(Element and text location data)
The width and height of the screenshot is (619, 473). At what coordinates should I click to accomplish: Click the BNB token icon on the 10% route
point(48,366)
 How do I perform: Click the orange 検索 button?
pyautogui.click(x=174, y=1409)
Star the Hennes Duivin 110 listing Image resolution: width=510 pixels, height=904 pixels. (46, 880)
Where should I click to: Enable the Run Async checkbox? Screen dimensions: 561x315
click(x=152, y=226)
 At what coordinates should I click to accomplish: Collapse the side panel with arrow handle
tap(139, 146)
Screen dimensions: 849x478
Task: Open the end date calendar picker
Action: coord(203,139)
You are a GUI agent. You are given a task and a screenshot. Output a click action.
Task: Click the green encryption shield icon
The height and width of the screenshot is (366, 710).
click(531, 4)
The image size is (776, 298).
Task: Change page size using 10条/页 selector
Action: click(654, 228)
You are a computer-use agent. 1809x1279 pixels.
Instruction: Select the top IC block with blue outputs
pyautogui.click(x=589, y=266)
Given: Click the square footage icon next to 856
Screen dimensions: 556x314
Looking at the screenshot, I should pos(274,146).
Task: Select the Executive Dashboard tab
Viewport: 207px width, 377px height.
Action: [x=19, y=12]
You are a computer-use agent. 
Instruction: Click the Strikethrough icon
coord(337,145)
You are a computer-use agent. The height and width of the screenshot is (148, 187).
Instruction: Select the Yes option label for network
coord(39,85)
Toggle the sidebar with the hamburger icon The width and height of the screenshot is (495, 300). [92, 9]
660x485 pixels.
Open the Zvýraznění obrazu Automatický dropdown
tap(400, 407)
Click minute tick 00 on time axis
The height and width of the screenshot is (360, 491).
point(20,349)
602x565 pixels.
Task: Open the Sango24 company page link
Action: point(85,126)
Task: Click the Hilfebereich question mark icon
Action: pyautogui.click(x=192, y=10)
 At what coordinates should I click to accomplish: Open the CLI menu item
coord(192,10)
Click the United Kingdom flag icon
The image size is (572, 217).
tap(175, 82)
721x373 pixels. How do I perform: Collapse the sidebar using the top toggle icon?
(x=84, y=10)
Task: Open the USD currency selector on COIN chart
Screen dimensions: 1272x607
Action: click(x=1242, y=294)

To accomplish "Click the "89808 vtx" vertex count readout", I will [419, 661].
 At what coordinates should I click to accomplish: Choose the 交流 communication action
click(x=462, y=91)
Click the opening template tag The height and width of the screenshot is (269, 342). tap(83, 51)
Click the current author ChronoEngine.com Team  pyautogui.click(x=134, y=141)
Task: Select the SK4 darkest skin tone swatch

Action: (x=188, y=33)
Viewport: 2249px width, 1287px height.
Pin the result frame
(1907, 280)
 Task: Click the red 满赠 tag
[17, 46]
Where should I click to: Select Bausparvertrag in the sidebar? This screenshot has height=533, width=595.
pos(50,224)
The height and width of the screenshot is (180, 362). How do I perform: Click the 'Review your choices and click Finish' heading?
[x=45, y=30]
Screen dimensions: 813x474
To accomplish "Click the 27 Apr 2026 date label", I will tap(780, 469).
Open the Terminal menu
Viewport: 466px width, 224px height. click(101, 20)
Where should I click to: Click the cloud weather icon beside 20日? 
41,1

* [Directions for this task]
Reproduce the records above line for line, with no changes.

* [Task response]
The width and height of the screenshot is (619, 473). At what coordinates should I click to accomplish: Click the BNB token icon on the 10% route
point(48,366)
 How do I perform: Click the orange 検索 button?
pyautogui.click(x=174, y=1409)
Star the Hennes Duivin 110 listing Image resolution: width=510 pixels, height=904 pixels. (46, 880)
Where should I click to: Enable the Run Async checkbox? Screen dimensions: 561x315
click(x=152, y=226)
 At what coordinates should I click to accomplish: Collapse the side panel with arrow handle
tap(139, 146)
Screen dimensions: 849x478
Task: Open the end date calendar picker
Action: coord(203,139)
You are a GUI agent. You are given a task and a screenshot. Output a click action.
Task: Click the green encryption shield icon
The height and width of the screenshot is (366, 710).
click(531, 4)
The image size is (776, 298).
Task: Change page size using 10条/页 selector
Action: click(654, 228)
You are a computer-use agent. 1809x1279 pixels.
Instruction: Select the top IC block with blue outputs
pyautogui.click(x=589, y=266)
Given: Click the square footage icon next to 856
Screen dimensions: 556x314
Looking at the screenshot, I should pos(274,146).
Task: Select the Executive Dashboard tab
Viewport: 207px width, 377px height.
Action: [x=19, y=12]
You are a computer-use agent. 
Instruction: Click the Strikethrough icon
coord(337,145)
You are a computer-use agent. The height and width of the screenshot is (148, 187).
Instruction: Select the Yes option label for network
coord(39,85)
Toggle the sidebar with the hamburger icon The width and height of the screenshot is (495, 300). [92, 9]
660x485 pixels.
Open the Zvýraznění obrazu Automatický dropdown
tap(400, 407)
Click minute tick 00 on time axis
The height and width of the screenshot is (360, 491).
point(20,349)
602x565 pixels.
Task: Open the Sango24 company page link
Action: point(85,126)
Task: Click the Hilfebereich question mark icon
Action: pyautogui.click(x=192, y=10)
 At what coordinates should I click to accomplish: Open the CLI menu item
coord(192,10)
Click the United Kingdom flag icon
The image size is (572, 217).
tap(175, 82)
721x373 pixels. How do I perform: Collapse the sidebar using the top toggle icon?
(x=84, y=10)
Task: Open the USD currency selector on COIN chart
Screen dimensions: 1272x607
Action: click(x=1242, y=294)

To accomplish "Click the "89808 vtx" vertex count readout", I will [419, 661].
 At what coordinates should I click to accomplish: Choose the 交流 communication action
click(x=462, y=91)
Click the opening template tag The height and width of the screenshot is (269, 342). tap(83, 51)
Click the current author ChronoEngine.com Team  pyautogui.click(x=134, y=141)
Task: Select the SK4 darkest skin tone swatch

Action: (x=188, y=33)
Viewport: 2249px width, 1287px height.
Pin the result frame
(1907, 280)
 Task: Click the red 满赠 tag
[17, 46]
Where should I click to: Select Bausparvertrag in the sidebar? This screenshot has height=533, width=595.
pos(50,224)
The height and width of the screenshot is (180, 362). How do I perform: Click the 'Review your choices and click Finish' heading?
[x=45, y=30]
Screen dimensions: 813x474
To accomplish "Click the 27 Apr 2026 date label", I will tap(780, 469).
Open the Terminal menu
Viewport: 466px width, 224px height. click(101, 20)
Where should I click to: Click the cloud weather icon beside 20日? 
41,1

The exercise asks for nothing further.